We arrived in the most popular metropolis on earth, Tokyo. About thirty six million people are living and working here. Just to get a feeling for the dimensions, imagine more than half of the British population living in a city that is 4,5 times larger than London.
Although we were able to get iglidur® through customs easily, obtaining the driving permission proved to be more complex.
The anticipated start date for the tour was set to the 28th. However, before we were allowed to travel through the land of the rising sun, it was required for us to obtain countless numbers of documents. For instance, we needed a “parking certificate” for Tokyo (everyone who wants to register a car must bring prove of an existing parking space. This is one measure of Tokyo´s government to reduce traffic in this mega city). Not only dozens of documents are required but also a modification process of the car (For example, the headlight must be changed to left side driving). Another essential element was to pass the inspection and exhaust gas test. After this we were then able to receive driving permission. In the time between modification and inspection, the car featured as part of our booth in an automotive exhibition.
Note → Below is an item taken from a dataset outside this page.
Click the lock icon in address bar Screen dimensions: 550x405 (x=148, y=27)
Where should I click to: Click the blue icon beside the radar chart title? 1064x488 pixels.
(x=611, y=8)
Thus, the fist thing I had seen of Tokyo, were well organized state offices, including the German embassy whom had to verify my identity for the Japanese driving license.
Tokyo gave off the first impression of being a very clean and organised city, with a dirt free pristine clean city centre. In the metro stations, that to add are also extremely clean, each train stops perfectly on time at the same place (you wait at the point saying door 5 and you can be absolutely sure of door 5 opening at exactly the point you are standing). The extreme organisation is most likely due to the complexity and volume of people in the city, it is essential that areas such as transport run smoothly. A famous example that highlights the extreme population of Tokyo is the street in front of Shibuya station. Thousands of people cross the main road and streets on a daily basis.
Tokyo could be said to be quite diverse: on the one hand Tokyo is very modern, yet on the other hand it has a very old and traditional sight too. An example for the modern site is Akihabara district, the “electronic city” of Tokyo. Here you find dozens of anime and electronic shops.
Only a few districts further, is the old and traditional part of Tokyo where the streets are very narrow and full of traditional houses.
The core of this district features a big temple.
Here you can experience the two sights of Tokyo, as in the background of the old temple you can see modern houses and the futuristic Skytree.
With a height of 634 meters, the Skytree overlooks everything, which comes with the territory of being the tallest tower in the world following Shanghai tower as the second largest building worldwide.
A colleague invited me to participate in the annual Sanja Matsuri, a traditional religious festival (Buddhism).
The Sanja Matsuri features about one hundred mikoshi (portable shrines) in which gods are symbolically placed into and paraded about the streets to bring good fortune to the local businesses and residents.
I had the honour to carry one of these shrines, although they were incredibly heavy.
As the day went on, I started to understand that the ceremony I was participating in was an extremely important ritual for the locals. A Japanese visitor told me that it is a great honour for every Japanese to participate in this event and that he unfortunately has never had the chance.